Mary Barber

For the 19th century naturalist, see Mary Elizabeth Barber. For the 20th century bacteriologist, see Mary Barber (bacteriologist).

Mary Barber (c.1685 c.1755), poet, was a member of Swift's circle.

Life

Mary's parents are not known. She married the amateur artist and draper, Rupert Barber (1719-1772) from Dublin, whose pastel portrait of Swift hangs in the National Portrait Gallery London. They had nine children, four of whom survived to adulthood. She wrote, in the preface to her Poems, that she wrote mainly in order to educate her children, but most commentators agree that she had a larger audience in view and was considerably engaged with intervening in wider social and political issues, as she did with "The Widow's Address" when she argued on behalf of the widow of an army officer.
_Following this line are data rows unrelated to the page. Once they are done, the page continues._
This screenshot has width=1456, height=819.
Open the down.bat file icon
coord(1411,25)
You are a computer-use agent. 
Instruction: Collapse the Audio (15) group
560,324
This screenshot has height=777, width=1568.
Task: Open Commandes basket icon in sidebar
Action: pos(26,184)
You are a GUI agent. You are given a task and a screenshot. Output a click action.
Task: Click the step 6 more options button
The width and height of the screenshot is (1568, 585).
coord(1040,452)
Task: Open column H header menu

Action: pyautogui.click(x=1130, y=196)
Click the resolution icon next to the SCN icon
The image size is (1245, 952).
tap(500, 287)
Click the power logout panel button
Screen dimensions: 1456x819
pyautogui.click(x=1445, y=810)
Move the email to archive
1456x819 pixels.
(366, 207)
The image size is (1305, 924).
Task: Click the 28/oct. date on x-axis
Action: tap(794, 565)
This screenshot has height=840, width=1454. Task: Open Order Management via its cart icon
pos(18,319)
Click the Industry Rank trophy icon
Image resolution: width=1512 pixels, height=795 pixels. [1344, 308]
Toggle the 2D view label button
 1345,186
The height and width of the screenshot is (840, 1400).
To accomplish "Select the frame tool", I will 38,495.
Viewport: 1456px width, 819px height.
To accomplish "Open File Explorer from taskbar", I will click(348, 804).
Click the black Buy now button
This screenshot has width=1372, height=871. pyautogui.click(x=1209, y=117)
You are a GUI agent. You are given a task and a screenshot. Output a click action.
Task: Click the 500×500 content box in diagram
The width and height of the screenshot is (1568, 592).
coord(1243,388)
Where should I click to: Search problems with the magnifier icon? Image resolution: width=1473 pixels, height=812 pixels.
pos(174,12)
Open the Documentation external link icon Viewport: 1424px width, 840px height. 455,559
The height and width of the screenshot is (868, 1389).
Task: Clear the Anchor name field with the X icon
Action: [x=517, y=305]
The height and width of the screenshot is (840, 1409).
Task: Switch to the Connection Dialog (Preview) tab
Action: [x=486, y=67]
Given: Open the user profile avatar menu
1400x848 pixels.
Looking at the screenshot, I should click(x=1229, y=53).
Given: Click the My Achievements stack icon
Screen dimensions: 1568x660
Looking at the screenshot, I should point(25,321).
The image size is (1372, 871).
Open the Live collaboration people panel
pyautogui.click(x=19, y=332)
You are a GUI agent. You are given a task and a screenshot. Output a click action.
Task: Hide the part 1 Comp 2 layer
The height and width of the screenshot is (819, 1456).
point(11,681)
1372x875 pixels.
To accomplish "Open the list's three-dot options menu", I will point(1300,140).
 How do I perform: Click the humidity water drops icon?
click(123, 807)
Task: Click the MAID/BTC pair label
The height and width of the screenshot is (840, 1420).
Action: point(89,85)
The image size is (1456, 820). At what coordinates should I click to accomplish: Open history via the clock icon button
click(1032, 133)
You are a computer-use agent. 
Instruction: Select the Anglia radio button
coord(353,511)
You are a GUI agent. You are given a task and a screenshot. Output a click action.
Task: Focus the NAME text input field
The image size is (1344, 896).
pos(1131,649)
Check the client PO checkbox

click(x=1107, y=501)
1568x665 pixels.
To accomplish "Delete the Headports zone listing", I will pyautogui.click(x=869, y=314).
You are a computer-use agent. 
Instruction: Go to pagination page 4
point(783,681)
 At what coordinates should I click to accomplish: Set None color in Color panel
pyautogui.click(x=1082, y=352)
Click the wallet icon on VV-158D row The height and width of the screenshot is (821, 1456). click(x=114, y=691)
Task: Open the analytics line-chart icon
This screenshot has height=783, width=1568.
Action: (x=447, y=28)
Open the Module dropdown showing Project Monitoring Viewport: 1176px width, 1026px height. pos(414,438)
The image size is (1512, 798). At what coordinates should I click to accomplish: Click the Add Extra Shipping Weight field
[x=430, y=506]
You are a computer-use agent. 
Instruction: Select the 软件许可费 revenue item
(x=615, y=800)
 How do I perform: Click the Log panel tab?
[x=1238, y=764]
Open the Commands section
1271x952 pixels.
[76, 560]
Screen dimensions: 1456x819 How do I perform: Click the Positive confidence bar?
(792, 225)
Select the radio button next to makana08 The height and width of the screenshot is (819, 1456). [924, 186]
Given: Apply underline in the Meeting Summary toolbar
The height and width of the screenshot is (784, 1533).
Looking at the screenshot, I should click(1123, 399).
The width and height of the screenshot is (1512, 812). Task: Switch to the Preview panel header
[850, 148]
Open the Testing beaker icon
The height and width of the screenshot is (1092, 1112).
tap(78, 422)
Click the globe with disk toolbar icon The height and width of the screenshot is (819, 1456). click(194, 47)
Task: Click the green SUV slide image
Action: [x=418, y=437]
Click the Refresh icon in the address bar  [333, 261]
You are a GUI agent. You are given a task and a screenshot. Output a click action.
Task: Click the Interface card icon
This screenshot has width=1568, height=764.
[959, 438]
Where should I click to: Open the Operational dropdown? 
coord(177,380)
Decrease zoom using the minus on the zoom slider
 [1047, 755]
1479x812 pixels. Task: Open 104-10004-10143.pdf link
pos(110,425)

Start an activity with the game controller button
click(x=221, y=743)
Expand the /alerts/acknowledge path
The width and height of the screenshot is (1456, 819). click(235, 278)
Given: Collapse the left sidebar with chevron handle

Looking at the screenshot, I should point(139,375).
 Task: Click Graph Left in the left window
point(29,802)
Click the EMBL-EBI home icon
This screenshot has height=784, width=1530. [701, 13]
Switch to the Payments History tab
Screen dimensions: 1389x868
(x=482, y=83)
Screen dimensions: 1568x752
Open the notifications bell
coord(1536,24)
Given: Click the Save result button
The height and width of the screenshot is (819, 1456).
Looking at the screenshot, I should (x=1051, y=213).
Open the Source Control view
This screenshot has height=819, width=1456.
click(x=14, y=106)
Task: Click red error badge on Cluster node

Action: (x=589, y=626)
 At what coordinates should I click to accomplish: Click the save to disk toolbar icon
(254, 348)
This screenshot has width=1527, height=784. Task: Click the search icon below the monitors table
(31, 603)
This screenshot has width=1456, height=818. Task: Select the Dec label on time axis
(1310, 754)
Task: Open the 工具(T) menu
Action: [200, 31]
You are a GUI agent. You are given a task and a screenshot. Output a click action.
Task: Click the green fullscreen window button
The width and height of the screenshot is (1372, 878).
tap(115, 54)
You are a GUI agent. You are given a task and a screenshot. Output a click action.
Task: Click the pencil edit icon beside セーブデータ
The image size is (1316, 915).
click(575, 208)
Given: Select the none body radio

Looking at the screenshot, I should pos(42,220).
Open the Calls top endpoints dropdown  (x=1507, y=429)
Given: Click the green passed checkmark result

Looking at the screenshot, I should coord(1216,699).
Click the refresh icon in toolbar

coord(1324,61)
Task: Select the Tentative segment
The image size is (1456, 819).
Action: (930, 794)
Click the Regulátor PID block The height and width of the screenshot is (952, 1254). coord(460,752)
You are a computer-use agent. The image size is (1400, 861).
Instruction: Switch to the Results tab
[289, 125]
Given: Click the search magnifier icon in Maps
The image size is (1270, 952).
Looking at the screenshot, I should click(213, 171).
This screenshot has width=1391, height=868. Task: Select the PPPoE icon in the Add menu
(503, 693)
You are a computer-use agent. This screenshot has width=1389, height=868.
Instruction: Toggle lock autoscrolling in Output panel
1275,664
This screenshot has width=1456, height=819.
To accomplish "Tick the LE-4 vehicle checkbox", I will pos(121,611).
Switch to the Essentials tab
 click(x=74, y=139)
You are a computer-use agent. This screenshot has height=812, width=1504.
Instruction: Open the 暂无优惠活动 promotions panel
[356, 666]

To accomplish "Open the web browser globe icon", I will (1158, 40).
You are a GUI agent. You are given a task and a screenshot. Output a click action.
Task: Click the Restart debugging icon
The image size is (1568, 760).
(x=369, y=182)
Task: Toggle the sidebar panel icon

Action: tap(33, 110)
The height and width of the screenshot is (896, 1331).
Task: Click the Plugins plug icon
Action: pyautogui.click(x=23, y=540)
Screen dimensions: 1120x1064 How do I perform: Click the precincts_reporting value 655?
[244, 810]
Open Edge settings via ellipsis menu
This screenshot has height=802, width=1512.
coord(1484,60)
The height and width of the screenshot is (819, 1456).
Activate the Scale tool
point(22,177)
She is an example of the eighteenth-century phenomenon of the "untutored poet, or 'natural genius'": an artist of unprepossessing background who achieved the patronage of literary or aristocratic notables.[1] Swift named her as part of his "triumfeminate," along with poet and scholar Constantia Grierson and literary critic Elizabeth Sican, and maintained that she was a preeminent poet — "the best Poetess of both Kingdoms"[2] — though this assessment was not universally shared and she has only recently garnered much critical attention. She moved into his circle and knew Laetitia Pilkington, who later became her harshest critic, Mary Delany, and poets Thomas Tickell, and Elizabeth Rowe. Swift's patronage was a substantial support to Barber's career and her Poems on several occasions (1734) was successful. The subscription list for the volume was almost "without precedent for its resplendent length and illustrious contents, and it was moreover remarkable given Barber's otherwise pedestrian social standing as an ailing Irish housewife." [3] There were over nine hundred subscribers including various aristocrats and a number of literary luminaries, notably Pope, Arbuthnot, Gay, Walpole, and of course Swift himself. She did not, however, achieve financial stability until at her request and in order to alleviate her financial distress, Swift gave her the English rights to his Complete Collection of Genteel and Ingenious Conversation (1738). Her health declined after the publication of her Poems and subsequent writing was sparse. She did publish some verses about the gout, from which she suffered for over two decades, in the Gentleman's Magazine in 1737. She died in or around 1755.

Works

Resources

Notes

  1. Christopher Fanning, "The Voices of the Dependent Poet: the case of Mary Barber," Women's Writing 8.1 (2001): 81.
  2. Swift, 1733, The correspondence of Jonathan Swift, ed. H. Williams, 5 vols. (1963–5), cite. Lonsdale 119; Coleborne.
  3. Adam Budd, "'Merit in distress': The Troubled Success of Mary Barber," The Review of English Studies 53.210 (2002):204-227 (204).